The Blemmyes occupied a considerable region in what is modern day Sudan. There were several important cities such as Faras, Kalabsha, Ballana, and Aniba. All were fortified with walls and towers of a mixture of Egyptian, Hellenic, Roman, and Nubian elements.

Kalabsha would serve as the capital of the Blemmyes. The Blemmyes culture was also influenced by the Meroitic culture, and their religion was centered in the temples of Kalabsha and Philae. The former edifice was a huge local architectural masterpiece, where a solar, lion-like divinity named Mandulis was worshipped. Philae was a place of mass pilgrimage, with temples to Isis, Mandulis, and Anhur. It was where the Roman Emperors Augustus and Trajan made many contributions with new temples, plazas, and monumental works.

==Religion==
Most of our information on Blemmye religious practices comes from inscriptions in the temples of Philae and Kalabsha, and from Roman and Egyptian accounts of the worship of Isis at Philae. Mandulis was worshipped at Kalabsha. Additional cult societies were dedicated to the gods Abene, Amati, and Khopan. According to Procopius, the Blemmyes also worshipped Osiris and Priapus. Procopius also alleges that the Blemmyes made human sacrifices to the sun.

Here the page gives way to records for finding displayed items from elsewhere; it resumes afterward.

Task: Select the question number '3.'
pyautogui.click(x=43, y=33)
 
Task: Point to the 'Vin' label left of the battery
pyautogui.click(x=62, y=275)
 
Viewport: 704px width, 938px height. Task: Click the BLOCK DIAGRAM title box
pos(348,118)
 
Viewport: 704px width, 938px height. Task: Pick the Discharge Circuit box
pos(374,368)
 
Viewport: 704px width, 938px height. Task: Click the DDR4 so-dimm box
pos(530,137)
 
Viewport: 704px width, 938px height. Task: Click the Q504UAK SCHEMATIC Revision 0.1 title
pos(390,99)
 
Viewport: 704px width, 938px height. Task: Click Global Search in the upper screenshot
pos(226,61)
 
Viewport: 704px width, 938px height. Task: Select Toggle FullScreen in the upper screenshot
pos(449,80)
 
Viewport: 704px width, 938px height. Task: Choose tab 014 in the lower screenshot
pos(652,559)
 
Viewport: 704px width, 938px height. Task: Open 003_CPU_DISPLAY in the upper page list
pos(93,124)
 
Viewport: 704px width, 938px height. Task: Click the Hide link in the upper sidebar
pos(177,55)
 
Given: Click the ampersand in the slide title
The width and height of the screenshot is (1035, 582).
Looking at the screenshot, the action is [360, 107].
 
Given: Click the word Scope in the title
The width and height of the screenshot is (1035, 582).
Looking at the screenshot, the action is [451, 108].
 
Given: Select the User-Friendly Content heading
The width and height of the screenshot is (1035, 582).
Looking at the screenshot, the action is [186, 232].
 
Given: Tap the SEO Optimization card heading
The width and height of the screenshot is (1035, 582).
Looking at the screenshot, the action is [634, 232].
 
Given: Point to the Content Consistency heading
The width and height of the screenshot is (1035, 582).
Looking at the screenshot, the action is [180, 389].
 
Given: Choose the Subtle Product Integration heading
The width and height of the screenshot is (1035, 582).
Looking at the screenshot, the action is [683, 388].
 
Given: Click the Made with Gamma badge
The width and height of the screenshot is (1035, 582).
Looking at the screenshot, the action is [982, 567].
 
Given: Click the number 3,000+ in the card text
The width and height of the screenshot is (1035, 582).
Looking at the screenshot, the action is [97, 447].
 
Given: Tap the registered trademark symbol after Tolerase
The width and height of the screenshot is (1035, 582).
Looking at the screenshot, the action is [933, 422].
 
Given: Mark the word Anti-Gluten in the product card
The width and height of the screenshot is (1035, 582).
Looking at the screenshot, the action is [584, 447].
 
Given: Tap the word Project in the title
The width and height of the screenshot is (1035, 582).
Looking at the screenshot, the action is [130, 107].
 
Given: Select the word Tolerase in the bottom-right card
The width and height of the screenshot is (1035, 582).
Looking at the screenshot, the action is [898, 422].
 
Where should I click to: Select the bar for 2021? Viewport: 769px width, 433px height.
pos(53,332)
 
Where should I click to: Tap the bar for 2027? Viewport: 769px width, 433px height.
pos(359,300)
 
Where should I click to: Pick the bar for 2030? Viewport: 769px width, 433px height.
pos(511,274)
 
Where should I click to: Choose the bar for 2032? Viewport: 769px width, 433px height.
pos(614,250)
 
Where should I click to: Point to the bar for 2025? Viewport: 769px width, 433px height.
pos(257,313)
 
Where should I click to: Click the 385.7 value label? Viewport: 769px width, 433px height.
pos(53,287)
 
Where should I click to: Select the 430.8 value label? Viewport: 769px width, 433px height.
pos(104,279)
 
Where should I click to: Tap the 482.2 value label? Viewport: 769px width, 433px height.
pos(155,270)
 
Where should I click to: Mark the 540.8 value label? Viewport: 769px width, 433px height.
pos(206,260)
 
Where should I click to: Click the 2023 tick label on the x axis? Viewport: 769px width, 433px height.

Letters from Gebelein from the early sixth century suggest that some portion of the Blemmye population had converted to Christianity.

==Blemmyan kingdom==
Both Blemmye inscriptions in Greek and records from Greeks and Romans refer to the Blemmyes as having βασιλισκοι and βασιλῆς, which terms usually refer to kings. Because of this, the Blemmyes are often described as having had a kingdom. Some historians are skeptical: László Török writes that "the term should not be interpreted narrowly, it is doubtful that there ever existed one centralised Blemmyan kingdom; more likely there were several tribal 'states' developing towards some sort of hierarchical unity".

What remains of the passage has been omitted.